- _Exercise objective_
Repeat word for word the lines below, starting with the line that has "Task: Click the sidebar collapse menu icon" and going on through the line that has "will click(x=326, y=835).".

- _Extracted records_

····················

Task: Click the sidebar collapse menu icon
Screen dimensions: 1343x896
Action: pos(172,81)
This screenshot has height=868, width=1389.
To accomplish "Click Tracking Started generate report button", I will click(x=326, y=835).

····················

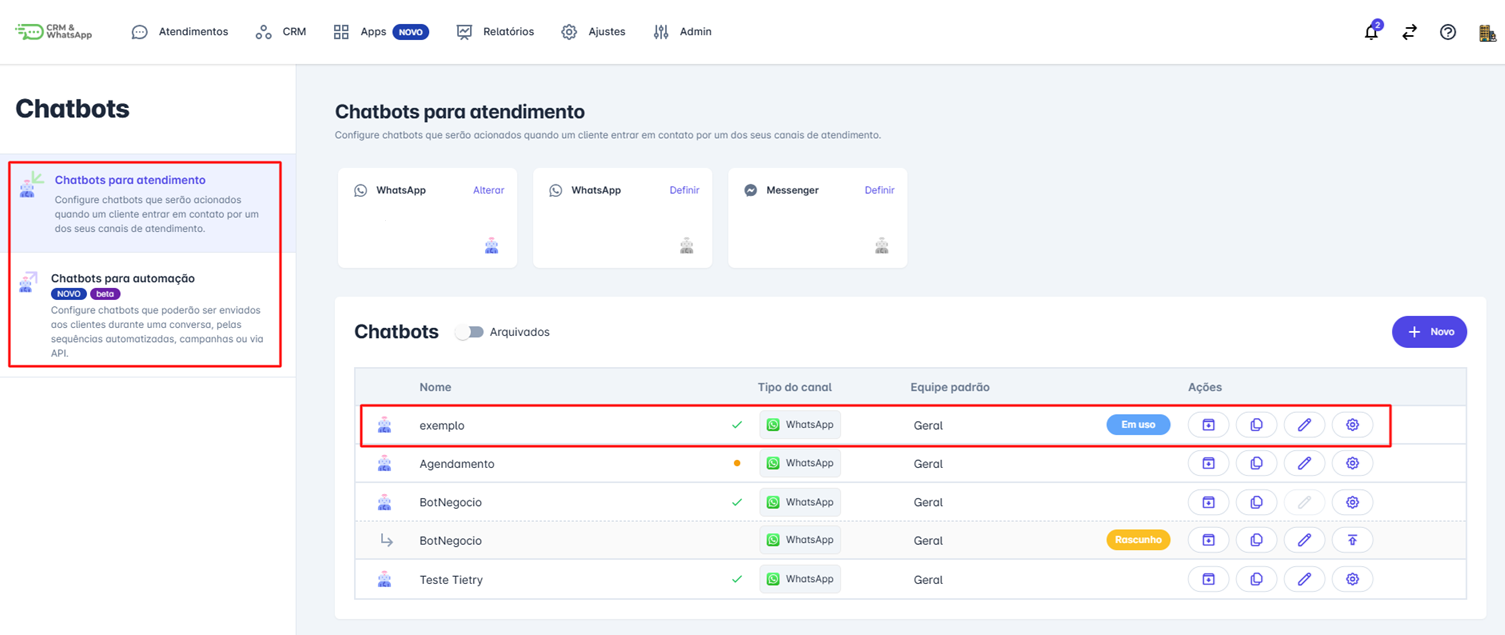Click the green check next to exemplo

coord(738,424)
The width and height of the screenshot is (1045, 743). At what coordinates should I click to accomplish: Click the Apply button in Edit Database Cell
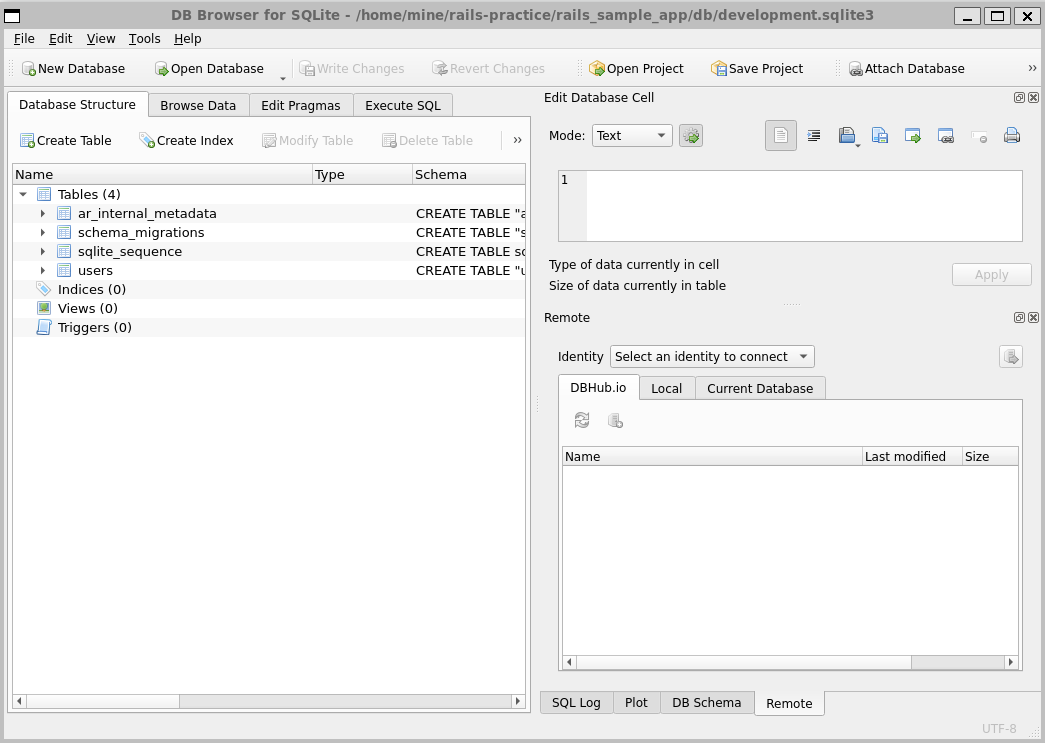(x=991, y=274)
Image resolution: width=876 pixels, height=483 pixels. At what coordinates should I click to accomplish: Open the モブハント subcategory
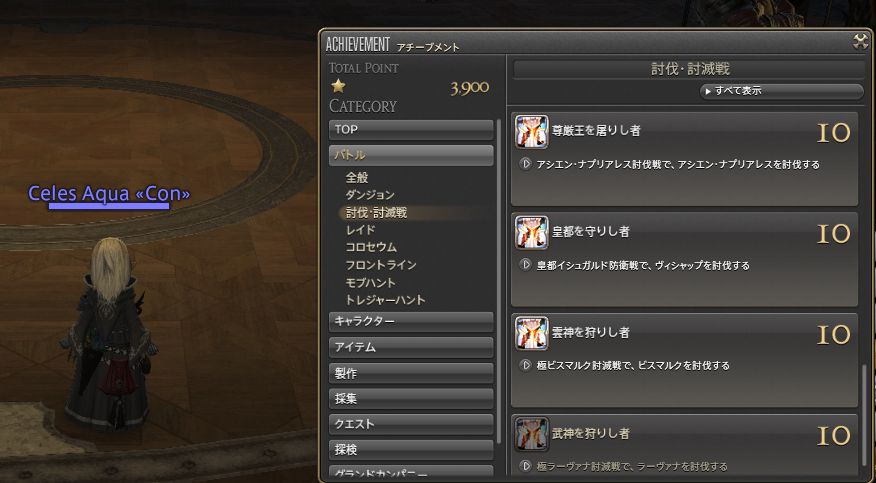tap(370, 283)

····················

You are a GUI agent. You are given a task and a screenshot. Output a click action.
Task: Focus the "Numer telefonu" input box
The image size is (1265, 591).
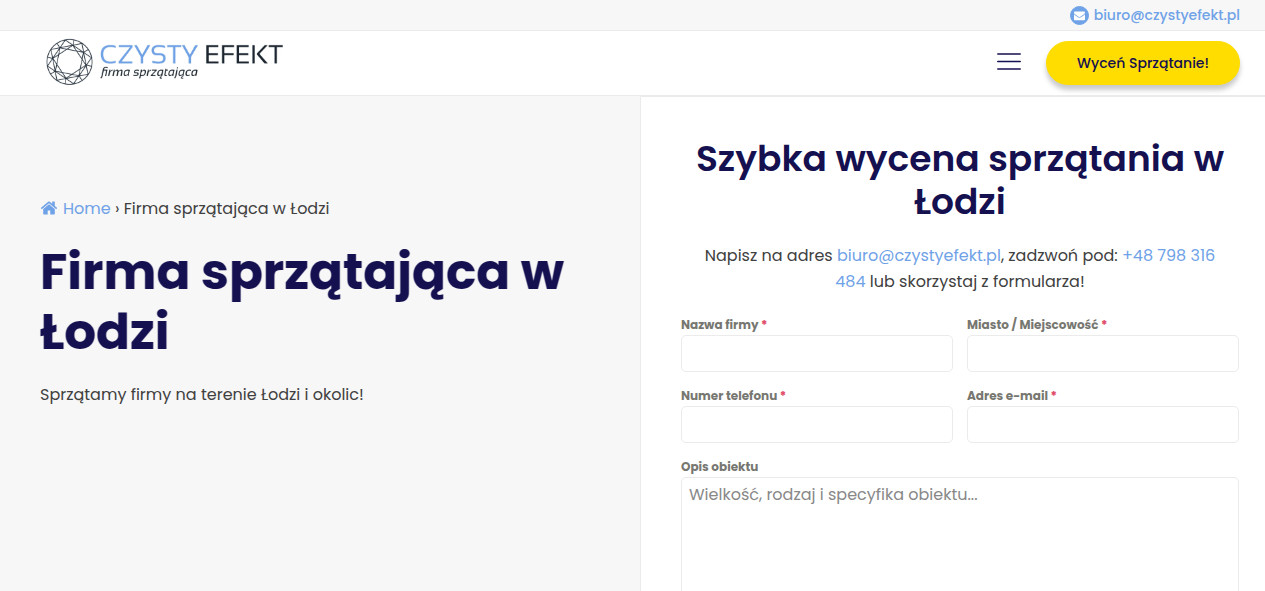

····················

- _Solution_
Task: Click the sidebar collapse menu icon
Screen dimensions: 1343x896
Action: pos(172,81)
This screenshot has height=868, width=1389.
To accomplish "Click Tracking Started generate report button", I will click(x=326, y=835).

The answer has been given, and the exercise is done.